L’ouverture est catastrophique : une voix off prétentieuse de grande fille infatuée ânonne maladroitement son texte, sur fond d’images de la Normandie, noyée de brume, en son réveil. Puis la caméra rejoint la maison de cette petite Parisienne en exil forcé. On se trouve donc dans la famille de bobos fortunés, tentant une transplantation normande censée porter ses fruits en un temps record, alors que le père (François-Xavier Demaison) développe allergie sur allergie... C’est la partie la plus démonstrative, la plus appuyée et donc la plus ratée du film...
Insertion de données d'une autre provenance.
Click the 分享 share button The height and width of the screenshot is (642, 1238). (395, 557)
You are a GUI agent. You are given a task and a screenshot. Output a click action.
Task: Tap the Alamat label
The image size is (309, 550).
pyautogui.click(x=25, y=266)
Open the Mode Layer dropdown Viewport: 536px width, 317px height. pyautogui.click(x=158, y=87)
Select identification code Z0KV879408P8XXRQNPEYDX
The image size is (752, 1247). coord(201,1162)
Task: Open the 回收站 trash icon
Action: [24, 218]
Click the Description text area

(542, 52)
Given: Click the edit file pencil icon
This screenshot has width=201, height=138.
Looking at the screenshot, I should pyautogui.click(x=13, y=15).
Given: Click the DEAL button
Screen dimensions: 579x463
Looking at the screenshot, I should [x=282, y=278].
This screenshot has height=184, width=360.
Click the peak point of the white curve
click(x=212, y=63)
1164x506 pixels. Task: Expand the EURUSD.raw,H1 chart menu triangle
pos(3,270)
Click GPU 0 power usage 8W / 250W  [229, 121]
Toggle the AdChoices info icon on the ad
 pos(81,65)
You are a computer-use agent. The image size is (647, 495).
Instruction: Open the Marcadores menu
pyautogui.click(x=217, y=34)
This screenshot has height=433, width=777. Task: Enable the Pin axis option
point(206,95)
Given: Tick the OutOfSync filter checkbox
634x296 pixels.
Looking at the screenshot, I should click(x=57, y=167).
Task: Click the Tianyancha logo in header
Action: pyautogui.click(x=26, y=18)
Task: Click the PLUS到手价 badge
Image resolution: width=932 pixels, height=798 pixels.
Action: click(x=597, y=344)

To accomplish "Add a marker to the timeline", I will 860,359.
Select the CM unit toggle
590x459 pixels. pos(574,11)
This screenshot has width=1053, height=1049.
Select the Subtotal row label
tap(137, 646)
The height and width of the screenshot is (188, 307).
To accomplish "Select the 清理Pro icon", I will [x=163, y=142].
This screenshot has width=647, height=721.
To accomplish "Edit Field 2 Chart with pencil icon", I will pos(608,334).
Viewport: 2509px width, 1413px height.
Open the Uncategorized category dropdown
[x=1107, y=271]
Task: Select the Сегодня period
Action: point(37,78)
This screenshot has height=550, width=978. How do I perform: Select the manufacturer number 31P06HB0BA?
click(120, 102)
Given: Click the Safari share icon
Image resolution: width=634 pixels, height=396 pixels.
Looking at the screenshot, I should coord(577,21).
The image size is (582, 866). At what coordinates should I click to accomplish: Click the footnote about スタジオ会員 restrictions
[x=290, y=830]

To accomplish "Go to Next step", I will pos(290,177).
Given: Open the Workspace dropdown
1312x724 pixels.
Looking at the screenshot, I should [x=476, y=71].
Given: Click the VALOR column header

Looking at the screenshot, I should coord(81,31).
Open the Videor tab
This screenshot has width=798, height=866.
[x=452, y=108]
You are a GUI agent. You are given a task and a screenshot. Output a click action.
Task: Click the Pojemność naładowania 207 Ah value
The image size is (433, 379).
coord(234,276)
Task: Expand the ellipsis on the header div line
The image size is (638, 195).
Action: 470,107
Fort heureusement, le scénario se tourne rapidement vers le petit village du Mêle sur Sarthe, dans le Perche. Un lieu que le réalisateur, Philippe Le Guay, connaît bien, pour y passer une partie de ses vacances depuis son enfance. Sans doute la connaissance intime de cette contrée et de ses habitants a-t-elle joué un grand rôle dans l’élaboration du projet, sur quatre ans. Aussitôt, en effet, le film s’anime, se galvanise, et l’on perçoit, de manière sensible, l’enthousiasme de tout un groupe, acteurs professionnels et gens du cru, pour donner corps à cette aventure.
Après l’exposition, à l’occasion d’un barrage paysan sur la Nationale 12, des problèmes douloureux rencontrés de nos jours par le monde agricole, un vent de folie souffle sur la placide Normandie : un photographe américain, inspiré par l’existant Spencer Tunick et incarné avec beaucoup de fantaisie et de sensibilité par Toby Jones, décide de réaliser dans la commune, sur le champ Chollet, l’une de ses médiatiques photos de nus, mobilisant toute la population. Ce serait, pour ce petit pays, l’occasion d’une reconnaissance nationale, puisque les projecteurs de l’actualité artistique se retrouveraient braqués sur lui et sur ses habitants, fût-ce pour une gloire éphémère...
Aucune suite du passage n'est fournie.